Utang Amerika 8 Kali Lipat Lebih Gede dari RI, Sudah Krisis?

Jakarta, CNBC Indonesia - Amerika Serikat menjadi negara dengan utang tertinggi di dunia. Tahun ini, utangnya bahkan mencatat rekor tertinggi sepanjang masa. Data dari Kementerian Keuangan menunjukkan per 31 Maret utang Amerika Serikat mencapai US$ 31,45 triliun.
Dibandingkan dengan Indonesia, utang Amerika Serikat lebih besar delapan kali lipat. Data dari Bank Indonesia (BI) menunjukkan, utang Indonesia pada akhir Februari sebesar US$ 400 miliar.
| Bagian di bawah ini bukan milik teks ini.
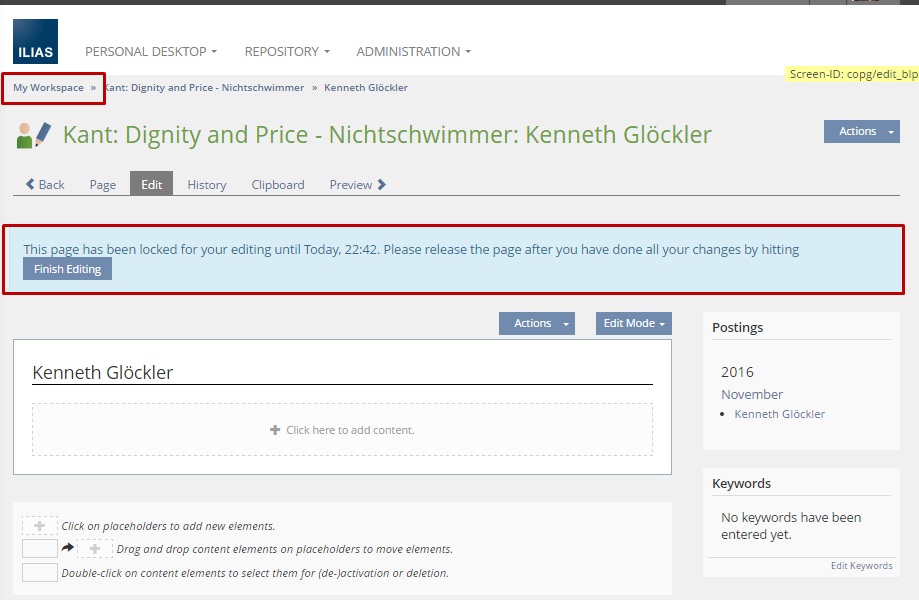
Task: Click the blog posting pencil icon
Action: point(34,135)
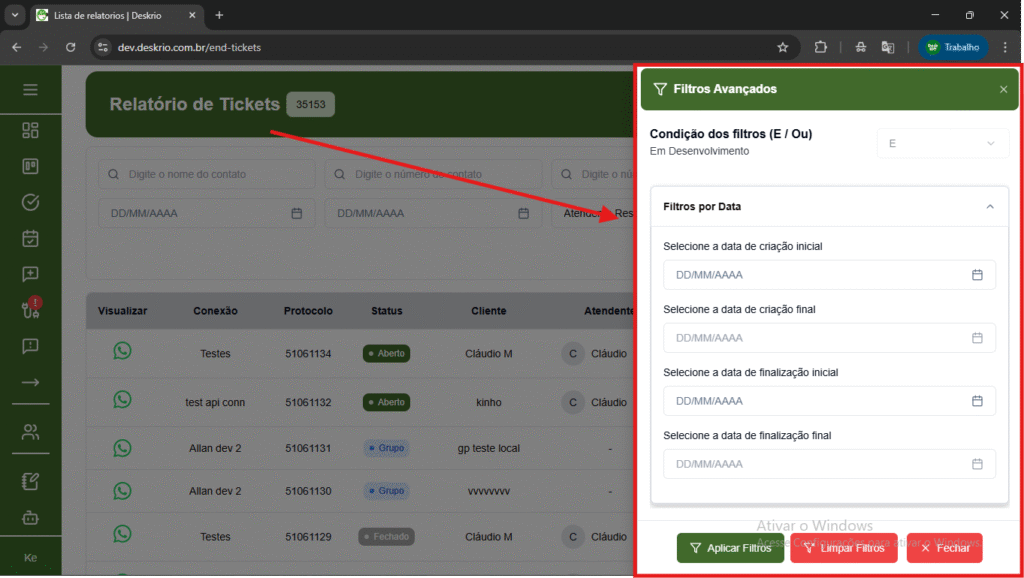Viewport: 1024px width, 578px height.
Task: Click the red Fechar button
Action: (944, 548)
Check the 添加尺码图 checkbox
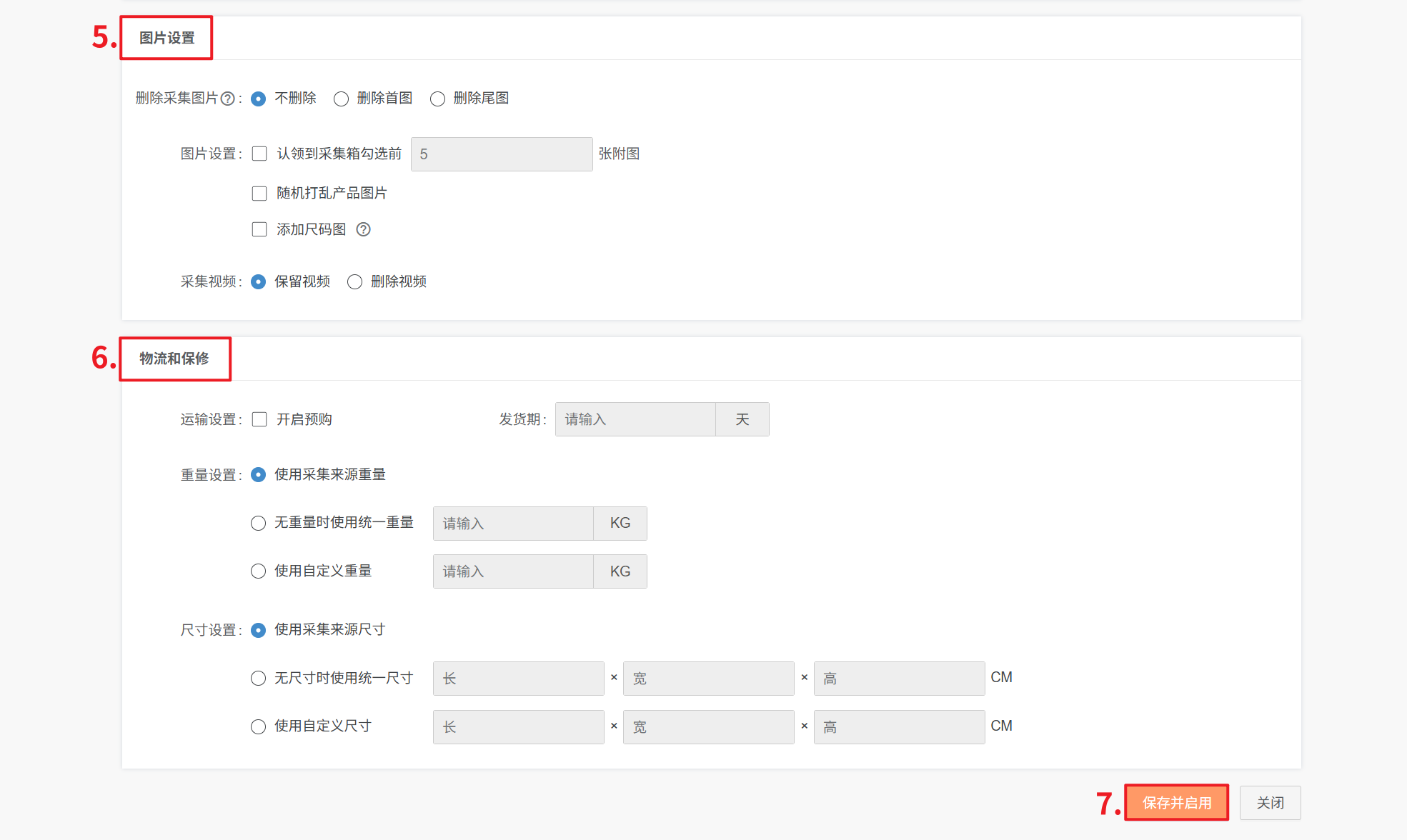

Utang Amerika Serikat menembus US$ 31 triliun atau sekitar Rp 460 ribu triliun (kurs Rp 14.900/US$) untuk pertama kalinya pada Oktober tahun lalu, dan kini terus menanjak hingga menyentuh batas pagu.
Hal ini membuat Menteri Keuangan AS Janet Yellen berulang kali menyatakan ada risiko gagal bayar (default) jika pagu utang tidak dinaikkan.
Kali terakhir pagu ini dinaikkan pada Desember 2021 sebesar US$ 2,5 triliun menjadi US$ 31,4 triliun.
"Kegagalan utang kami akan menghasilkan bencana ekonomi dan keuangan," kata Yellen kepada anggota Kamar Dagang Metropolitan Sacramento, Selasa (25/4/2023).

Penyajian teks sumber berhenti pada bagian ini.